The film opens in solemn ceremony, as a group of men in military formalwear offer a toast to the queen. It is followed by countless other toasts, until finally this cream of the British aristocracy is galloping around the banquet hall on each other's shoulders, in a boozy game of horses and riders. Later that night, as they all drive home together, the car of the drunken Sir Hugo hits a woman in the middle of the street. She is not killed instantly, but Sir Hugo deliberately leaves her for dead. She dies the next day, and is described in the papers as a hit-and-run victim.
Actually there were four witnesses to Sir Hugo's crime, but they take a solemn oath not to reveal what happened. And Hugo (played by Gabriel Byrne as a monstrously selfish, jealous rich man) carries on his life as usual. There is his wife, whom he suspects of adultery, and his small child, about to be packed away to boarding school, and his doddering father, who complains "Are they roping me off?" on the days when the public is admitted for tours of the ancestral home.

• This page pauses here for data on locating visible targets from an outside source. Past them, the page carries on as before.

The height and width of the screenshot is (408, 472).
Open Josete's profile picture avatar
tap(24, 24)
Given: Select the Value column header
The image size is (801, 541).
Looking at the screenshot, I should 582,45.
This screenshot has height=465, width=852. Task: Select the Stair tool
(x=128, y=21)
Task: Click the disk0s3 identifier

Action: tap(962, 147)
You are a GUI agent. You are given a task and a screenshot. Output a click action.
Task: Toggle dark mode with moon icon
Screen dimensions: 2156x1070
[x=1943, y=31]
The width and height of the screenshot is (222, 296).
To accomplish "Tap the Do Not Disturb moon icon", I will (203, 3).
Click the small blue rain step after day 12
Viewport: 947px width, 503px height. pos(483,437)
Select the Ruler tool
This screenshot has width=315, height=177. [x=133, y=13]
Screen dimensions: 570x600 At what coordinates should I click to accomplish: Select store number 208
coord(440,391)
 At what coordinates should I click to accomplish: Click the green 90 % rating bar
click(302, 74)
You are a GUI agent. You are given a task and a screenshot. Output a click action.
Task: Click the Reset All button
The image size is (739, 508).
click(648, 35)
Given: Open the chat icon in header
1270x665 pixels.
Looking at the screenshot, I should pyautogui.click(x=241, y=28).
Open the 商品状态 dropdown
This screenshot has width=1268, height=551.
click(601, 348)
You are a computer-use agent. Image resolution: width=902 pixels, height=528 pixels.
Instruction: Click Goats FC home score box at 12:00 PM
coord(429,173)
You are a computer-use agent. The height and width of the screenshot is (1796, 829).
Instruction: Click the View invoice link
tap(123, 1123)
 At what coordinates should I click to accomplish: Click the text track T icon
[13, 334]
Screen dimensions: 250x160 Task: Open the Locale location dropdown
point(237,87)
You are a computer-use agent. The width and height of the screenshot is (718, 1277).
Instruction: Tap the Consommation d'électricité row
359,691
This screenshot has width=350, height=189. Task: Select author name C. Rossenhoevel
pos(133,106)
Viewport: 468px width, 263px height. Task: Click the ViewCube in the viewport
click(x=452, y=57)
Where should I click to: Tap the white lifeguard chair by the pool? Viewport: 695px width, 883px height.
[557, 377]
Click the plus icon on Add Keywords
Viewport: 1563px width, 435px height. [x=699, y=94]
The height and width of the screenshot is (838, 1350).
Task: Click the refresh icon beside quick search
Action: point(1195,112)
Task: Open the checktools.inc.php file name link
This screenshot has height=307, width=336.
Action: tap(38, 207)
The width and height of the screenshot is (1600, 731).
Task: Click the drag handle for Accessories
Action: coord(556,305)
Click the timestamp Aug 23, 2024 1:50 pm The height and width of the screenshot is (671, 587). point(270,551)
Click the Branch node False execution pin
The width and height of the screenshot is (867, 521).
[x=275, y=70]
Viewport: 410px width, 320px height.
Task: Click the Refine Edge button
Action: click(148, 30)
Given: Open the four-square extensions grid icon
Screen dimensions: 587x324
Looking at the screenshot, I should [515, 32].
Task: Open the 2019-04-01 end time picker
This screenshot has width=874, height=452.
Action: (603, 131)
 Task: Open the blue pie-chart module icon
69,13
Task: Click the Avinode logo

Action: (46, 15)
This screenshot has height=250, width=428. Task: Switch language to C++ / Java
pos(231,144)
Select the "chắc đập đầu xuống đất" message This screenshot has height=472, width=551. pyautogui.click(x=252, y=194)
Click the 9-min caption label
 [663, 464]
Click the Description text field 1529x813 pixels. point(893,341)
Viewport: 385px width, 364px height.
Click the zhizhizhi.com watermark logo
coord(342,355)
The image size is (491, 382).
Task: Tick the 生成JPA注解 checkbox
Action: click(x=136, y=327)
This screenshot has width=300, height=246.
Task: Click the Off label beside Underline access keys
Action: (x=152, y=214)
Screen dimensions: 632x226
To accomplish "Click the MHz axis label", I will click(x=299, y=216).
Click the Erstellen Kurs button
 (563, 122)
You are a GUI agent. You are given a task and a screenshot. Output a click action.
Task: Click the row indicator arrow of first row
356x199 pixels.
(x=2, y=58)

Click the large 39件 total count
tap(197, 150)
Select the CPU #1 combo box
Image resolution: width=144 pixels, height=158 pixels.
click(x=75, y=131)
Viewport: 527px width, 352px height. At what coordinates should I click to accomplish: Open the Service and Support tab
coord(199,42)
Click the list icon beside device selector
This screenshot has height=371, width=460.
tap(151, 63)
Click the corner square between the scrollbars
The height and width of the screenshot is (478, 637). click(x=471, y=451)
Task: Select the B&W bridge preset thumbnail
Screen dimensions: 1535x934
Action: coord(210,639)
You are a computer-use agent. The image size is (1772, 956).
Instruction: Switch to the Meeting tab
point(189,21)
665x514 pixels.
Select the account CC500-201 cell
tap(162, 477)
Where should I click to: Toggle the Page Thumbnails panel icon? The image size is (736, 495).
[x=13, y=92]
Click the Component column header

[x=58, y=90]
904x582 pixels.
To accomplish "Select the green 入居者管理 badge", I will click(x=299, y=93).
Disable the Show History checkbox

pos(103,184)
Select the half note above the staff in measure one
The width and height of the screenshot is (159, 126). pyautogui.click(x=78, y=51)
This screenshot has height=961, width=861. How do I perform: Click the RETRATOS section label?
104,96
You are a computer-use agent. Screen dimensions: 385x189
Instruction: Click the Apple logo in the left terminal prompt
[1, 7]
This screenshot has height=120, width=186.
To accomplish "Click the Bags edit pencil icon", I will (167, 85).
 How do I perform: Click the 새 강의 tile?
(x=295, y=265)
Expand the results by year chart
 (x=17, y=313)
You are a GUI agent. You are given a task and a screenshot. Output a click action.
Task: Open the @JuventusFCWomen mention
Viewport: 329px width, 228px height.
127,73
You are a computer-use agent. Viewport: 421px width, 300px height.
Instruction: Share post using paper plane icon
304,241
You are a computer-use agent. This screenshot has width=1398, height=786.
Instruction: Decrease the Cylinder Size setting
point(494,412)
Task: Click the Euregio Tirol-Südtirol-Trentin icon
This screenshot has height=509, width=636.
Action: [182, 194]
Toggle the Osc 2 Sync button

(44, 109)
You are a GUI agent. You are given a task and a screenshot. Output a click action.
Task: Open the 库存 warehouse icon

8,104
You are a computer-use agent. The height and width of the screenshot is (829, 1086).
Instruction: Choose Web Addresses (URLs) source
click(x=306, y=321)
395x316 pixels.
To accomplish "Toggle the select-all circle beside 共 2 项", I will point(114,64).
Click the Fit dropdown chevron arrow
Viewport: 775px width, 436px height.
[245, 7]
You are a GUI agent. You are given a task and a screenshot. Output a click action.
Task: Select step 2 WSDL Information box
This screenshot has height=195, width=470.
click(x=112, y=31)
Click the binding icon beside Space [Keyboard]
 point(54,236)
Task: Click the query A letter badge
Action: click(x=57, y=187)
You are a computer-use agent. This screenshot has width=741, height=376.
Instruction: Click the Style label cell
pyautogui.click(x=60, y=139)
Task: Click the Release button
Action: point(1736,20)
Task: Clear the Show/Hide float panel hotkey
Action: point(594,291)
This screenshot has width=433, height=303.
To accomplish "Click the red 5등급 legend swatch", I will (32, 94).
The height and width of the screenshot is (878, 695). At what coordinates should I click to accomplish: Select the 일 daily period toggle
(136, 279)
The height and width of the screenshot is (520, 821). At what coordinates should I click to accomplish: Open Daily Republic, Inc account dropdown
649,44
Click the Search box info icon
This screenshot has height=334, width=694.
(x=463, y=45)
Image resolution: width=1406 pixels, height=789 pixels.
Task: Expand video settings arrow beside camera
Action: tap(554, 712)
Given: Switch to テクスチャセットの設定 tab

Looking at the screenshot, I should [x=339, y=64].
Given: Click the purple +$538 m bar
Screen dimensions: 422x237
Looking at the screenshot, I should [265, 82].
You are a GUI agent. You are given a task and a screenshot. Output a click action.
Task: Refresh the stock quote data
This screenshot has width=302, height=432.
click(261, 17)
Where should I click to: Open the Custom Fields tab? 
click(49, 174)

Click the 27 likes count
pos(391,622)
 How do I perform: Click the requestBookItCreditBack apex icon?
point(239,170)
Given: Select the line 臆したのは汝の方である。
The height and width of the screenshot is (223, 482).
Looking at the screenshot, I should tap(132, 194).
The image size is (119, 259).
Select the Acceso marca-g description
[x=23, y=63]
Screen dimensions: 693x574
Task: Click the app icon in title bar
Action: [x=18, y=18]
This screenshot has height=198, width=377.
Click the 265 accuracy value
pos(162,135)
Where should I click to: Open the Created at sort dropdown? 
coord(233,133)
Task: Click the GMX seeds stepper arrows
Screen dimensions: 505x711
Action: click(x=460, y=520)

The fact is, the hit-and-run was murder in more ways than one. The victim (identified as the cook of a friend of Sir Hugo's) looked, for one moment on the dark, rainy street, very much like his wife. And perhaps at that moment he avoided braking, when he could have saved the woman, because in his drunken state he was running down his wife instead. It is hard to say. And of course, sober, Sir Hugo is the soul of probity and decorum. Like many members of his class and generation, he is obsessive about performing all of his public acts in the absolutely correct way, while being completely permissive with himself about what he does in private.
"Dark Obsession," a film of murder, sexual jealousy and refined decadence, is only fitfully a murder mystery. A crime has taken place, and there is an attempt to solve it, and one of Sir Hugo's young friends is tortured by his conscience because of the bloody secret he has been pledged to keep. But the business of the crime plugs along in the background, while Hugo and his family carry out the daily pathology of lives that have become lies. About the only thing that cheers up these dreadful people is that they think they are better than everyone else. But even within their own closed circle they are snobs: "I do so want you to feel a member of the family," Hugo's mother tells his wife, making it clear that after several years of marriage she does not believe this feeling has yet been obtained.
The movie was written by Tim Rose Price and directed by Nick Broomfield, whose previous films included the documentary "Soldier Girls," and whose approach to this material is documentary, as well.
He wants to show us how the very fabric of the lives of these aristocrats has undercut their human perspective, has convinced them they are above and beyond the law. When they toast the queen, it is almost because they think she needs it.
Broomfield's sequences have the feeling of carefully crafted set pieces, as in a scene that takes place at night, at a party in the ancestral country home. The garden, the pool, the gardener's shed, the disused gazebo - these all become, not architectural details, but destinations for elaborate games of hide-and-seek, as lords and ladies slip off into the night for furtive couplings. There is a particularly painful encounter between Sir Hugo and his wife, which is probably responsible for the film's NC-17 rating, but which is helpful, I think, in establishing the ways in which he can feel himself to be a man.
If you want to understand the British ruling class, the Cockney-born Michael Caine once explained to me, it will help to know that they were all shipped off to boarding school at the age of 5, and spent the next 10 years in a same-sex society, being beaten about once a week. The opening scene of "Dark Obsession" begins about where Caine's explanation left off.